SOURCE:
Momentum is one of the most popular techniques used to improve the speed of convergence of the Gradient Descent algorithm. The basic idea behind Momentum is the following: Some Loss Funtions are characterized by the figure shown on LHS of Figure TNN4. In this case the gradient along one of the dimensions is very large, while along the other dimension it is small. If we do the Gradient Descent iteration for this system then the parameter on the steep side fluctuates from one side of the "canyon" to the other, while the parameter on the shallow side progresses very slowly down the canyon. This behavior slows down the speed of convergence quite a lot. An ingenious but simple technique that can counteract this behavior is as follows: Replace the Gradient Descent iteration by the following:
At the end of the $n^{th}$ iteration of the Backprop algorithm, define a sequence $v(n)$ by
$$ v(n) = \rho\; v(n-1) - \eta \; g(n) $$with
$$ v(0) = -\eta \; g(0) $$where $\rho$ is new hyper-parameter called the "momentum" parameter, and $g(n)$ is the gradient evaluated at parameters value $w(n)$, defined by
$$ g(n) = \frac{\partial {\mathcal L(n)}}{\partial w} $$for Stochastic Gradient Descent and
$$ g(n) = {\eta\over B}\sum_{m=nB}^{(n+1)B}\frac{\partial {\mathcal L(m)}}{\partial w} $$for Batch Stochastic Gradient Descent (note that in this case $n$ is an index into the batch number). The change in parameter values on each iteration is now defined as
\begin{equation} w(n+1) = w(n) + v(n) \quad \quad (**Wn1**) \end{equation}It can be shown from these equations that $v(n)$ can be written as
\begin{equation} v(n) = - \eta\sum_{i=0}^n \rho^{n-i} g(i) \quad \quad (**Wn2**) \end{equation}so that
\begin{equation} w(n+1) = w(n) - \eta\sum_{i=0}^n \rho^{n-i} g(i) \quad \quad (**Wn3**) \end{equation}When the momentum parameter $\rho = 0$, then this equation reduces to the usual Stochastic Gradient Descent iteration. On the other hand, when $\rho > 0$, then we get some interesting behaviors:
If the gradients $g(i)$ are such that they change sign frequently (as in the steep side of Figure TNN4), then the stepsize $\sum_{i=0}^n \rho^{n-i}g(i)$ will be small. Thus the change in these parameters with the number of iterations will limited.

WORK TO COMPLETE: According to the passage on momentum, what does the update equation reduce to when the momentum parameter is zero? The rows play no part in this exercise.

SUPPLIED RECORDS:

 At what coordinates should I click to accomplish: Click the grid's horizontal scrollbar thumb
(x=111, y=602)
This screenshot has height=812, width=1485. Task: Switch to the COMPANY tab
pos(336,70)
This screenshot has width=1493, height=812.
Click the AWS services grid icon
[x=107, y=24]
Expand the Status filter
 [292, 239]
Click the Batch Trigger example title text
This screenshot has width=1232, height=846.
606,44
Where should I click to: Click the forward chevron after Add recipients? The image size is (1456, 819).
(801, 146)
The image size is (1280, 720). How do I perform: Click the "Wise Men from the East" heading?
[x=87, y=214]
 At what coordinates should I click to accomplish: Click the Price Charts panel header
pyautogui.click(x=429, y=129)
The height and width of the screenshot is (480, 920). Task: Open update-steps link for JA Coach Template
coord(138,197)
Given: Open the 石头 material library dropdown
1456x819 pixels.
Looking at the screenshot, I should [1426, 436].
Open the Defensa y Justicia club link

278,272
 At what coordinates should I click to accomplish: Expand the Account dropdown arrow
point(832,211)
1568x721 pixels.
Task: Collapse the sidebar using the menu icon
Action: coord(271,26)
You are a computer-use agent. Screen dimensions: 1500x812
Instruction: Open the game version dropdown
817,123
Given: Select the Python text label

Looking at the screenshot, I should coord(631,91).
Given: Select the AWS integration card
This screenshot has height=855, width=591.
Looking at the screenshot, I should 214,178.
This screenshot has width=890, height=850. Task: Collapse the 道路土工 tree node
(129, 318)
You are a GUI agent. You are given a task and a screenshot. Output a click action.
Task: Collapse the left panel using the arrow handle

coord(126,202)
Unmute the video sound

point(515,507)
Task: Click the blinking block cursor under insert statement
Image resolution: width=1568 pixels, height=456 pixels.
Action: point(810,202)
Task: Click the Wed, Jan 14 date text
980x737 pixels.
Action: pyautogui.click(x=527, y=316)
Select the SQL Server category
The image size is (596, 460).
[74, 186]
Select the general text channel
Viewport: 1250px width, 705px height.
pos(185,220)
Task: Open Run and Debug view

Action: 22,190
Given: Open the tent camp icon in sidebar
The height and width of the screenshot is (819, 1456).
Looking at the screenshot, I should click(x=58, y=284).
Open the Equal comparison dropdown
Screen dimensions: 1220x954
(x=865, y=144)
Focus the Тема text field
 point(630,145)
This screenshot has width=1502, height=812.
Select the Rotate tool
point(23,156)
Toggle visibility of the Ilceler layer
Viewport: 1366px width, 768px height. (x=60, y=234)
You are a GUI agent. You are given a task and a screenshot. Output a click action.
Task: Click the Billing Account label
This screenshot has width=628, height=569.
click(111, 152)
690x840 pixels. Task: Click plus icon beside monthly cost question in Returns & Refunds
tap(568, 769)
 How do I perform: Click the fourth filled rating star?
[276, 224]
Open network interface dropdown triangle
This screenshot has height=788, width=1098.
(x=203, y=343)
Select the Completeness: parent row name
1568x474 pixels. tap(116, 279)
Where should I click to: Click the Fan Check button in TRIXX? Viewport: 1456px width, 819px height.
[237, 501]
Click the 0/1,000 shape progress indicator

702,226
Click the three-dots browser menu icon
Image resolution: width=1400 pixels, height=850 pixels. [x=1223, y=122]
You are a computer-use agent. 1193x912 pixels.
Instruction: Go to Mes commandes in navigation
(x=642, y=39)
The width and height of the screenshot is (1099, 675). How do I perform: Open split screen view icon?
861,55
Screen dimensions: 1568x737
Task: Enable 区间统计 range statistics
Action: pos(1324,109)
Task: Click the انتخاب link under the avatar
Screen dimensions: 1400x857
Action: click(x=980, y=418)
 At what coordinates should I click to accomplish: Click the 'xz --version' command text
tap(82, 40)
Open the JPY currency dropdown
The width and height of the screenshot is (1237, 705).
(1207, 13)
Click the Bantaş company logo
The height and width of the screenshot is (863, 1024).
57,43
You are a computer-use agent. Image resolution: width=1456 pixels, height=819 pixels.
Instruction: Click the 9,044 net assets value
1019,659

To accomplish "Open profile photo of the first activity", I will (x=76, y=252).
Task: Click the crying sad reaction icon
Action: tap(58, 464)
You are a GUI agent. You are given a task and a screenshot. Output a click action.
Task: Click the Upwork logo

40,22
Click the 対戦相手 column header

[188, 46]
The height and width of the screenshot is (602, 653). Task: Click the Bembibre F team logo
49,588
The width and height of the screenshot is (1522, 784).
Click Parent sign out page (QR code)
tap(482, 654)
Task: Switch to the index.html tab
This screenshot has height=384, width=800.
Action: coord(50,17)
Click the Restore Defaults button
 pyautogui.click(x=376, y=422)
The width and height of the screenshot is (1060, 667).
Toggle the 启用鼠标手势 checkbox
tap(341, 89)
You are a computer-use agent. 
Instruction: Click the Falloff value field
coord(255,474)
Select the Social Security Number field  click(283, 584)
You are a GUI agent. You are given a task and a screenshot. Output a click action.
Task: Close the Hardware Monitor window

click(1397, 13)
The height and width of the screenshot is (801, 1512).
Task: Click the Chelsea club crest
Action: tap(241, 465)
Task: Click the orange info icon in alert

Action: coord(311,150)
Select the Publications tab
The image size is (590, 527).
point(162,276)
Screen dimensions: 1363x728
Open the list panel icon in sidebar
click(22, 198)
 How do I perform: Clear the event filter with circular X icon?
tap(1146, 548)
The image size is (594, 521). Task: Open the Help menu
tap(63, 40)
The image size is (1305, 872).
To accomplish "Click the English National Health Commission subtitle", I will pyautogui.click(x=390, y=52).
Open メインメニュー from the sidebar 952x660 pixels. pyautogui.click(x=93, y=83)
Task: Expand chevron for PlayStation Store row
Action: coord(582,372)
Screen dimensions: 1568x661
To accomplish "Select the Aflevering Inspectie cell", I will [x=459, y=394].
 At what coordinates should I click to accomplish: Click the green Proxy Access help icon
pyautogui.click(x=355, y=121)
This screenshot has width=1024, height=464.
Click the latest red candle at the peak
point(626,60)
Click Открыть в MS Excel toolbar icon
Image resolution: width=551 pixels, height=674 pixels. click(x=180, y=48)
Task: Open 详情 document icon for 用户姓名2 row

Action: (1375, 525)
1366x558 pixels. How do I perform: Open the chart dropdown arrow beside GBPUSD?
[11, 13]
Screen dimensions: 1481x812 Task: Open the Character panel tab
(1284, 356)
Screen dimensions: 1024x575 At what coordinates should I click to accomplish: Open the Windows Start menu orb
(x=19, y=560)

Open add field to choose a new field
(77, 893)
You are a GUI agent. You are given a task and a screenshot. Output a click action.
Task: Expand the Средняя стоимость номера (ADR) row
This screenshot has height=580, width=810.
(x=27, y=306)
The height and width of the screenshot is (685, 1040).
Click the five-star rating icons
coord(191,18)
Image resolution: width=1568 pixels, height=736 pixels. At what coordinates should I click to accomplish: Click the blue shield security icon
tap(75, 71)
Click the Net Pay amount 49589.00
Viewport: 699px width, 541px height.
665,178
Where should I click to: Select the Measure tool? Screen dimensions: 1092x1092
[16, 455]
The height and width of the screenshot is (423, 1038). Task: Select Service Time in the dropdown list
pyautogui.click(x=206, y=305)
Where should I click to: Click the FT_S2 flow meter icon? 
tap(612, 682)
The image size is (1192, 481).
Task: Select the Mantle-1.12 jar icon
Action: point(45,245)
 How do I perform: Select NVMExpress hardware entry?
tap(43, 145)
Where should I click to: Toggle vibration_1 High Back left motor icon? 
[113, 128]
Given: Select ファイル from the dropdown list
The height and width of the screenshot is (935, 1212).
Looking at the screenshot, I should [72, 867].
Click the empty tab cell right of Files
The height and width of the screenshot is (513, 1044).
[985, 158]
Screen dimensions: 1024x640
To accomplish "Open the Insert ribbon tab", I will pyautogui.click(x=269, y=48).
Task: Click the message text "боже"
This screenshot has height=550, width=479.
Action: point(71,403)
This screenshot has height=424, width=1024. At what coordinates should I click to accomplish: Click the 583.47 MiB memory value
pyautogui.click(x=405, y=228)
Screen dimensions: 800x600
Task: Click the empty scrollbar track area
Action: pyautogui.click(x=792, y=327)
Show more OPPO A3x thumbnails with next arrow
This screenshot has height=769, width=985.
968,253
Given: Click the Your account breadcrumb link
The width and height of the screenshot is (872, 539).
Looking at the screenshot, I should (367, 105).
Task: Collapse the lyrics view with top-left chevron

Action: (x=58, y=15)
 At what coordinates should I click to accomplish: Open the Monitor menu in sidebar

RESULT: It reduces to the usual Stochastic Gradient Descent iteration.